Peril point import tariffs
Lawmakers may decide that there is a need to protect industries from international trade due to quality and safety concerns. Protectionist government policies can also target entire industries with tariffs. These tariffs are targeted at a specific industry and are calculated based on the estimated harm to local industry. Tariff decreases or increases in this regard are based on the jeopardy of industry closure due to an inability to compete with international rivals.
A government may impose retaliatory tariffs if they feel their industries are unfairly treated. Imposing excessive tariffs on your trading partners may lead to similar policies being drafted against your domestic industries by their lawmakers.
Protectionists designed import quotas to ensure that only a certain amount of one product can be imported during a set period. These nontariff barriers limit the supply of specified products. It renders exporters unable to flood domestic markets with their products. This policy means that the mass-producing capacity of foreign markets will not affect the supply/demand balance in the domestic markets. Its effect on pricing in the economy is only marginal. These policies are standard in various countries and are not considered drastic.

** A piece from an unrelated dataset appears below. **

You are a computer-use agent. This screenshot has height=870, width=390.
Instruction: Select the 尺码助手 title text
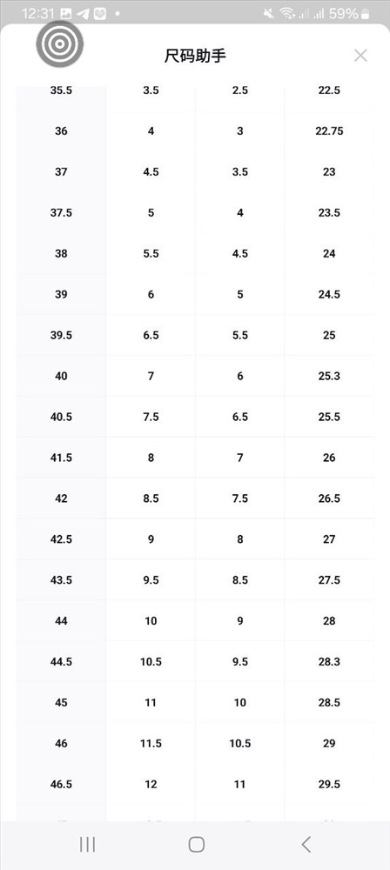(x=195, y=56)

Protectionists argue that the advantage of this policy is that it prevents dumping. Product dumping is often caused by mass producers flooding the market and dumping their products in a country. Many conglomerates can afford this because their prices are lower than many domestic production costs. In extreme situations, the government may issue an embargo against the importation of designated products. This policy is binding and means products from that country are entirely prohibited.
Countries that have set high product safety and product quality laws will often implement protectionist policies to ensure that imported products are up to their standards. These laws help prevent fires in the home and accidents on the road. Some countries wish to prevent cheap and non-ecofriendly materials from being sold to their citizens. This protectionism can limit imports based on a country’s internal controls; however, governments often need to limit what they cannot supply themselves.
Product standard tariffs and embargos are often much lower for food preparation and intellectual property enforcement sectors. These grey areas can vary based on country and culture. Protectionist laws are more relaxed to prevent common product blockage of certain imports.
Government subsidies are a complex form of financial assistance the government offers in various forms. The different types of subsidies are direct or indirect. The government may agree to directly inject cash into a business or offer them unique savings opportunities such as 0% interest or heavy tax breaks.
The government may decide to offer these subsidies if they recognize the potential of these businesses to improve the economy in areas of production, employment, tax or property,
A country with a significant trade deficit may offer export subsidies to various industries. This incentive aims to help boost a country’s balance of trade. These export subsidies help businesses access international markets and increase export earnings.